The Woman Question

A quick review of Genevieve Kineke, The Authentic Catholic Woman (Servant Books, 2006):

What is woman? The question has long been asked, in one form or another, but the answer has remained as obscure as the solution to other interesting issues. The modern age doesn’t like questions it can’t answer, so we’re given stupid answers: woman is a social construction, an economic and sexual commodity, exactly the same as man only different and better, whatever. Most of us bump along somehow, doing our best to act reasonably and mostly ignoring the official answers in practice because they obviously make no sense.

Still, it must be possible to do better. Women are half the world, so it must be possible to say something intelligent about them. One suggestive finding that might serve as a point of departure comes from a study correlating intelligence with brain tissue. It’s been known for a while that men and women use different parts of the brain to deal with the same problems. What the study shows is that the parts of the brain correlated with intelligence are not only different in men and women, but composed of different sorts of tissue.

Specifically, men have 6.5 times the amount of gray matter in the tissue most related to general intelligence, women 10 times the white matter. Gray matter represents information processing centers in the brain, white matter the networking among processing centers. So while it’s not quite true that men and women think with different bodily organs, it appears that they use their brains very, very differently.

The physical difference suggests that men’s intelligence is more a matter of solving particular problems and making particular decisions, women’s of connecting things. That would explain a lot. Women are notoriously concerned with relationships, men with solving problems. Women complain that men are simple-minded and have one-track minds, men that women mix everything with everything else and never come to a conclusion that sticks because something somewhere always seems different at some point and that makes everything else change.

Naturally, the difference means that the sexes normally need and attract as well as complain about each other. It also means though that the sexes are subject to different difficulties and weaknesses. In particular, they mean that especially today it is difficult to define just what a woman is. After all, if everything depends on everything else, and there are no settled standards so the world seems very complicated and hard to interpret (which is especially true in modern times), then the identity of someone who defines things—including herself—relationally will become elusive-to-nonexistent.

The consequences are familiar. Since there are no settled standards women feel guilty about everything and responsible for nothing. They define themselves by others, so they’re easy to prey on and abuse. They see things as fluid, and are vividly conscious of what they want, so they become manipulative and abusive themselves. They’re objects of desire, so they see and present themselves as such, and use the resulting persona aggressively because they’re in a world that mistakes self-assertion for self-realization. Such, at least, are tendencies that are common enough to be noticeable.

So what’s a woman to do? Where can she find stability and dignity in the world today? If you’re a mom what do you want to point your children toward? And what is going to give you a good relationship with your husband? Enter Genevieve Kineke, Catholic wife, mother of 5, and author of The Authentic Catholic Woman. Plato investigated the just man by drawing up plans for the perfect society and saying the just man would be like the perfect society. Mrs. Kineke follows much the same procedure, but as a Catholic convert she has available a well-developed theory of the perfect society, the Church, and the further advantage that Catholic tradition explicitly represents the Church as Bride and Mother, and thus a natural model for women.

DATA SEGMENT:
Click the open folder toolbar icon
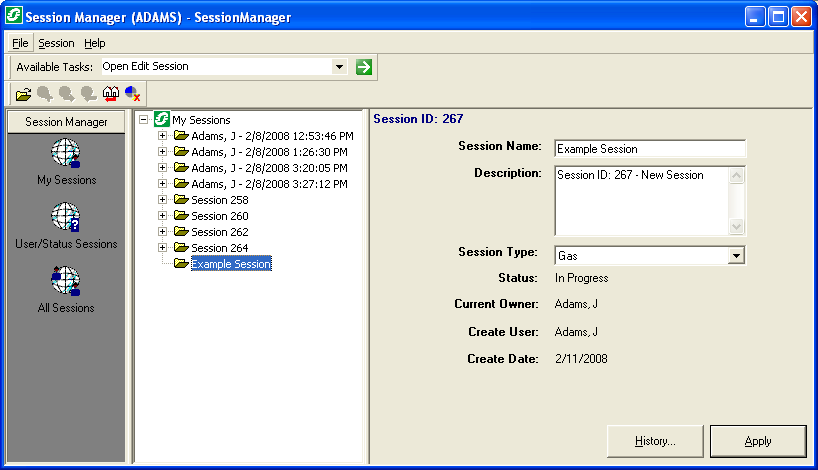Image resolution: width=818 pixels, height=470 pixels. click(23, 94)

EXERCISE TASKS:
A: According to the book review, how much more white matter do women have in the tissue most related to general intelligence?
B: Pick up the book review on the woman question after its final sentence and keep writing.

ANSWERS PROVIDED:
A: Ten times as much.

B:
So for the author the authentic Catholic woman, and thus the true woman (since she accepts authentic Catholicism as true), is an image of the Church. She picks up that ball and runs with it, or whatever the feminine equivalent of that operation may be. She actually does so quite successfully. The comparison of the Church with a woman is not just a conceit, but an analogy that has been found fruitful and illuminating throughout Christian history and before that among the Jews, with the Song of Songs and the personification of Jerusalem as a woman leading the way.

So she’s got a lot to draw on. She uses her materials to treat the ordinary tasks women take on, from scrubbing floors to feeding children to making nice with difficult people, as a type of the actions of the Church, and so raises them to a dignity denied by the hedonistic rationalism dominant today. Going beyond that she points to a grand role for woman as woman in the scheme of things: woman as sustainer, reconciler, teacher, source of culture and civilizational rebirth.

She goes through the issues in some detail, with good sense as well as piety. Most men are somewhat alarmed by inspirational books with pink flowers on the cover written by women for women. They expect something soppy. She rises above that and has written a book that actually seems quite thoughtful and practical. Whether it actually works for women they’ll have to decide themselves. She’s perfectly aware of the pitfalls of feminine attempts at selfless love—the fears, the hidden motives, the lapses, the likelihood of burnout, ingratitude and resentment—but argues that identifying what one does with something much larger and more authoritative changes the situation so that actions becomes less a personal assertion and so are less troubled by such issues.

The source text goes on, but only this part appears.